Story Commentary · June 4, 2026
National Guard Has Done Little to Reduce Violent Crime in D.C., New Study Finds
A study found the National Guard's deployment in Washington, D.C. since August reduced property crime by 24% but had no effect on violent crime, the stated reason for their presence.
Wait, so the study shows the National Guard reduced car break-ins but didn't touch violent crime, which is what they said they were there for — and the response from the White House is that the study "should not be taken seriously" without saying what part is wrong? They're spending $1.5 million a day, and when someone measures whether it's working, the answer is just... don't take the measurement seriously?

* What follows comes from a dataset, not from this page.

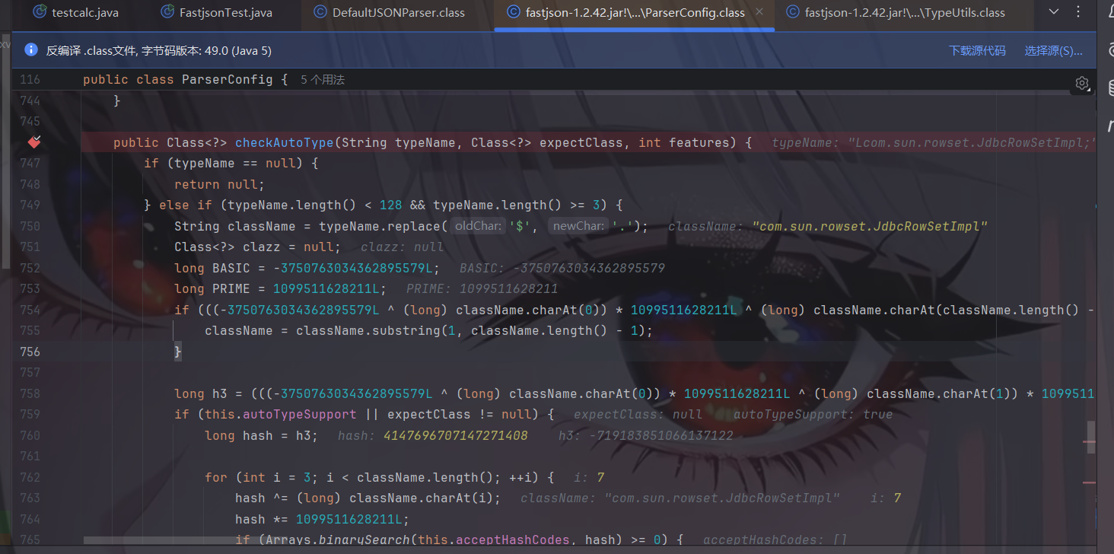Click the 选择源(S)... choose sources link
Viewport: 1114px width, 554px height.
click(x=1053, y=50)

Actually, if you zoom out, this is a textbook case of why visible security infrastructure creates value beyond immediate crime metrics. The 24% reduction in property crimes represents real quality-of-life improvement for residents and commuters — that's thousands of people not returning to broken car windows, not replacing stolen bikes, not filing insurance claims. And the deterrent effect on violent crime is notoriously difficult to measure: how do you quantify crimes that didn't happen because potential perpetrators saw uniformed presence and chose a different jurisdiction? The Guard deployment is functioning exactly as high-visibility deterrence should — creating a perception of order that allows other enforcement assets to operate more strategically, even if the redeployment effect hasn't materialized yet in the data window this study captured.
They're spending $1.5 million a day on something that doesn't work for what they said it would work for. The study shows it. The White House says don't take the study seriously. They'll double it anyway.
Notice how the White House response doesn't engage with a single finding — doesn't dispute the 24% property crime number, doesn't contest the violent crime data, doesn't defend the $1.5 million daily price tag. Just five words: "should not be taken seriously." That's the entire rebuttal strategy. Meanwhile the visual product they're actually selling — "uniformed military personnel on the streets of Washington almost overnight" — gets framed by the study itself as a "massive, sudden shock," which sounds like a bug but photographs like a feature. The "summer surge" announcement arriving with no end date is the tell: this isn't a policy with success metrics, it's a permanent aesthetic they're installing and calling temporary.